Yes, it is more or less what you pointed out. It is more complex in practice, and I will point out some of these subtleties but they are not necessary to understand in general:

  1. Everything that is allocated in the heap in fact is often allocated both in the stack and the heap. For example, Vector{T} has its contents always in the heap, but the pointer to where in the heap it is and its size may be in the stack. This happens because the pointer itself and the Int storing the size are of fixed size, and if the Vector{T} does not escape the current scope (i.e., it is not passed to a non-inlined function nor is returned) then these info can be stored in the stack. If the Vector{T} is stored in the heap itself (not just its contents), then you have in the stack just the pointer to the pointer+length block which then points to the contents, i.e., a double indirection.

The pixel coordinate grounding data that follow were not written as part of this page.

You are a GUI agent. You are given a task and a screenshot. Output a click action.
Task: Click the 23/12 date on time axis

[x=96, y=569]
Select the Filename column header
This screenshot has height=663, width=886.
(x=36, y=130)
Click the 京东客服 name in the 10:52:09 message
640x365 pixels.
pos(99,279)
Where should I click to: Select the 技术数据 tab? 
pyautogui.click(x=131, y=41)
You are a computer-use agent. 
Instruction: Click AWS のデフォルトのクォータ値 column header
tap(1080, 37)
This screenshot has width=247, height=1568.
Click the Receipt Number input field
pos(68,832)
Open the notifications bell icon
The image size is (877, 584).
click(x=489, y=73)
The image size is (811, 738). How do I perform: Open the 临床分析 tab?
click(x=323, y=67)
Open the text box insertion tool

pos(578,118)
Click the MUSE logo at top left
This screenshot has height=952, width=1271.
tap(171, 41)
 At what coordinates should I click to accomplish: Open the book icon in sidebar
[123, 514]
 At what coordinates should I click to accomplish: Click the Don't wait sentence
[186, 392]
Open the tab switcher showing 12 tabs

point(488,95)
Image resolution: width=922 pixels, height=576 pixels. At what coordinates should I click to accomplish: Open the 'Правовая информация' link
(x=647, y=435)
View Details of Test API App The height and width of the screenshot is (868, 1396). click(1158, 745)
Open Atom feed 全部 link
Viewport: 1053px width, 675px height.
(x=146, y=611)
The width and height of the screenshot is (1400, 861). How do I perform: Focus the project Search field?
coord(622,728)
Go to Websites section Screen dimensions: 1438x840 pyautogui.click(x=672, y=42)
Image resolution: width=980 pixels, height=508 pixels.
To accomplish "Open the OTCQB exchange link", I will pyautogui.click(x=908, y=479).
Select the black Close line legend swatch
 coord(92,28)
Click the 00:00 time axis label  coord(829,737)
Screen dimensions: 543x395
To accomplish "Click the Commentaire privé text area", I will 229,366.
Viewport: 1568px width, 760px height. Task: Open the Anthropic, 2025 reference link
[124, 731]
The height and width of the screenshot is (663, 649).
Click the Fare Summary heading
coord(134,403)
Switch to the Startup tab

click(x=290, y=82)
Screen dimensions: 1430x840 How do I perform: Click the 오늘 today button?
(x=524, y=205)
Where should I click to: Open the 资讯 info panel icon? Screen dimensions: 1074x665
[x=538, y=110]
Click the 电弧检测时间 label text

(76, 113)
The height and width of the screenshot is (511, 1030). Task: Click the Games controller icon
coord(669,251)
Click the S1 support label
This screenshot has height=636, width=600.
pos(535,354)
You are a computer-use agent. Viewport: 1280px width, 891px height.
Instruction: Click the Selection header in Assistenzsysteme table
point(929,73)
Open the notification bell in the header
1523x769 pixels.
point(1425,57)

  2. When Vector{SArray{Int, 3}} has its content (the SArrays) in the heap, they are inlined and contiguous, so even being in the heap is not that bad. The problem happens if it was a Vector{Vector{Int}} instead, for example, then what would be contiguous inside the outer vector is either the single pointers to the pointer+length blocks, or the pointer+length block themselves. This means already 3~4 layers of indirection, and this is one thing that starts slowing the code, because now accessing x[1][1] may mean to access the pointer x that leads to the pointer+length block of x and from it get the position of x[1] that contains just a pointer that you follow to the pointer+length block of x[1] and now you can finally follow that last pointer to know where is x[1][1] stored and fetch it. If the outer vector does not escape the scope and has SVector{Int} inside it, then the only indirection is the pointer+length block of x and the second index just offset the position in the same block of memory (all SVector contents are contiguously stored directly into the x block of memory, instead of pointers to the SVectors).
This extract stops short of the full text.